Despite the tech sector misery and faltering consumer confidence, the video game industry is booming as never before. Last year US video game sales surpassed cinema box-office sales, and this year the global industry is forecast to be worth USD31 billion, according to the Informa Media Group. In Europe, the almost recession-proof sector is predicted to have 2002 sales of USD7.5 billion.

If you think this market is driven by the whims of children, think again. The average game player is 28 years old, according to the Interactive Digital Software Association. Around 90 percent of games are purchased by adults, and 40 percent of players are women. Children of the 1980s who grew up on Atari are now willing to plough a big portion of their wages into games. "For me, buying a video game is the same as spending money on a movie or a nightclub; it's just something I do every week," said Kieron Gillen, deputy editor at PCGamer magazine in the UK.

With consumer attitudes like this, it's no wonder shares in game maker Electronic Arts were closing in on a 52-week high of more than USD70 a share by mid-October. For the coming Christmas quarter, the company has forecast revenue of more than USD1 billion -- a record-breaking figure for any video games company.

The consensus is that cut-throat competition -- with Microsoft, Sony and Nintendo all vying for the top spot -- is what's driving this staggering growth. "It takes about two years to make a game; so a year and a half or two years after new consoles are launched, things are really hot," said Gillen. This pattern equates to a cycle that sees the launch of new games consoles every five years, he notes, with tremendous software sales in the intervening years.

In this five-year cycle, by 2007 punters can expect to see the next wave of innovation: on-line gaming in massive global grids that pit hundreds of players against each other. This is around the same time that industry sources have pegged for the release of Xbox2 and PlayStation 3. And next month Microsoft will launch its Xbox Live on-line gaming network in US, a closed broadband network. The company is betting that the network will set Microsoft apart from Sony and Nintendo, whose on-line offers are Internet-based.

"Of course Sega already tried this, with not much success," said David Mercer, vice president of broadband practice at Strategy Analytics, referring to Sega's failed Dreamcast console. The console, which had on-line functionality, struggled to compete with PlayStation 2. Mercer says broadband penetration, particularly in the case of the European market, will be the key to success for on-line initiatives.

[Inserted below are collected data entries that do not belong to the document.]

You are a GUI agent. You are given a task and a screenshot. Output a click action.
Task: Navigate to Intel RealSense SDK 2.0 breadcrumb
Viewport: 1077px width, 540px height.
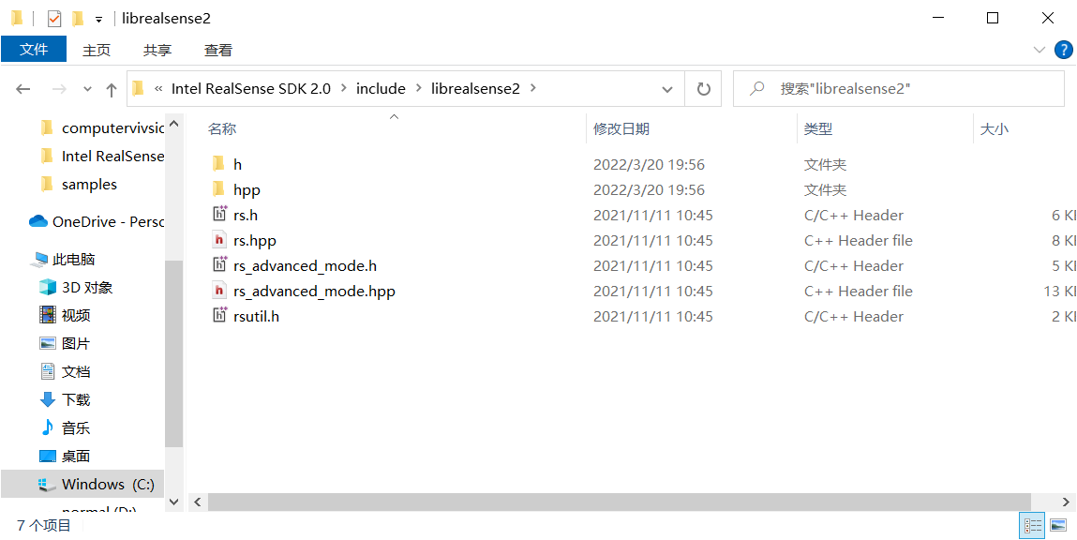[253, 88]
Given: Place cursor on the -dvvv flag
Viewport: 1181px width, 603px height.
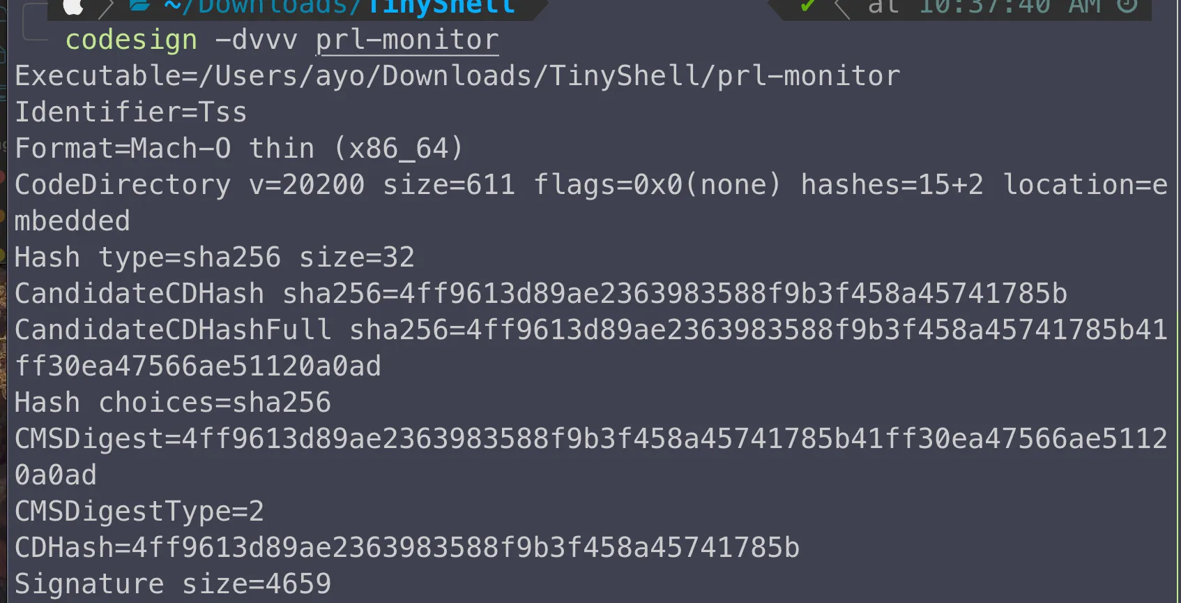Looking at the screenshot, I should [x=256, y=40].
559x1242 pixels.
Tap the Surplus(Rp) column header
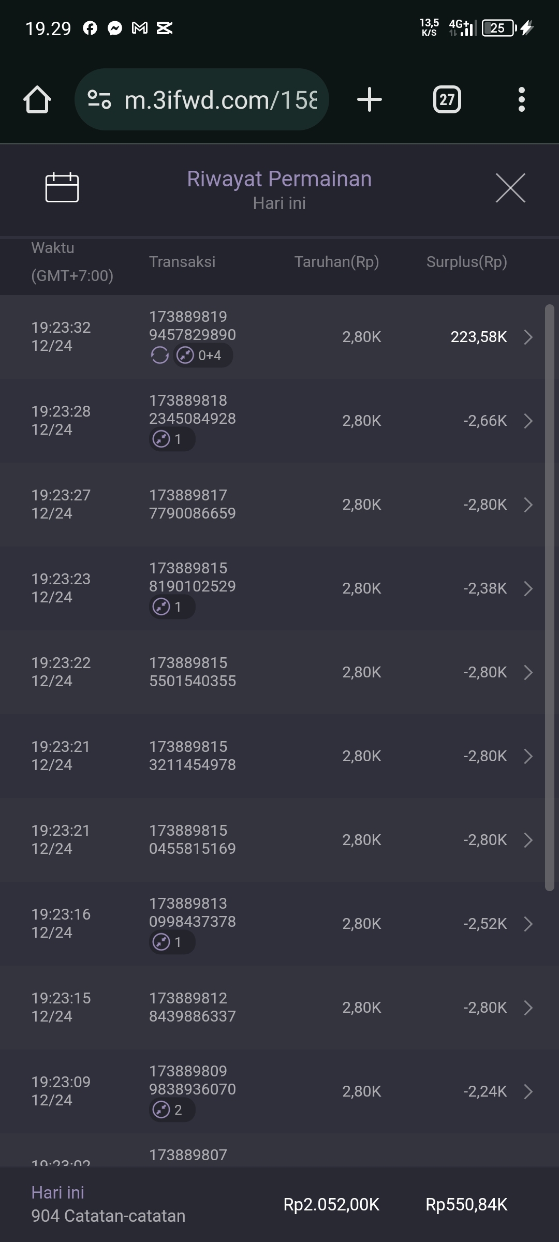click(x=466, y=262)
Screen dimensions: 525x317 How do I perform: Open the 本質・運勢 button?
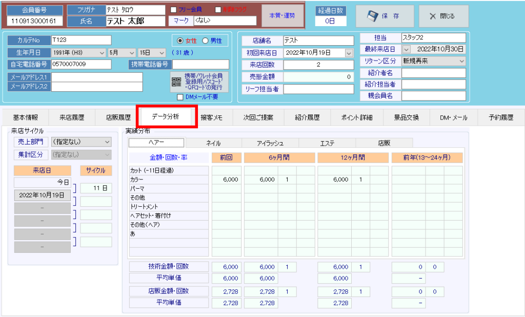[x=282, y=16]
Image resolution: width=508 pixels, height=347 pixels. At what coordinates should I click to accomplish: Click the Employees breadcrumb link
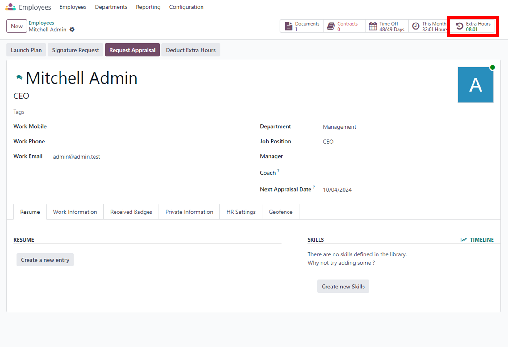click(x=41, y=23)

He also said that in five years' time, the industry may not be big enough for all three contenders. "If I had to say who won't be around in five years, I'd say Nintendo."

Clearly the stakes are rising for game makers, who are pushing the envelope with more sex and more violence in a bid to lure grown-up gamers. Last year Take-Two Interactive Software released Grand Theft Auto 3, one of the most popular games of all time. Children's groups quickly condemned the game, which featured bloody shootouts with police in a Mafia underworld. This year Acclaim Entertainment is pushing the driving game BMX XXX, which offers prostitutes and pimps as major characters; some US retailers are already refusing to sell it.

Some experts say it's the utter, engrossing realism of these games, not their violence alone, that makes them hits. "It's all about creating an environment that's completely immersive," said Paul Hayes, communications director of the games technology company Havok. "People want to be involved in a story and not just have it told them, like in the movies."

Havok, which was born out of Trinity College Dublin, makes the software that other developers use to build interactivity and realistic dynamics into their games. The gaming boom has been good for the company, which employs 50 and has featured 200 percent revenue growth year-on-year for the last two years.

Hayes said Havok engineers have spent much of this year perfecting the virtual movements of the human body doing things like falling down the stairs or getting thrown around. "We call it rag-doll kinds of actions," he said. "Last year it was all driving games. Next year it will be human interaction games -- wait and see."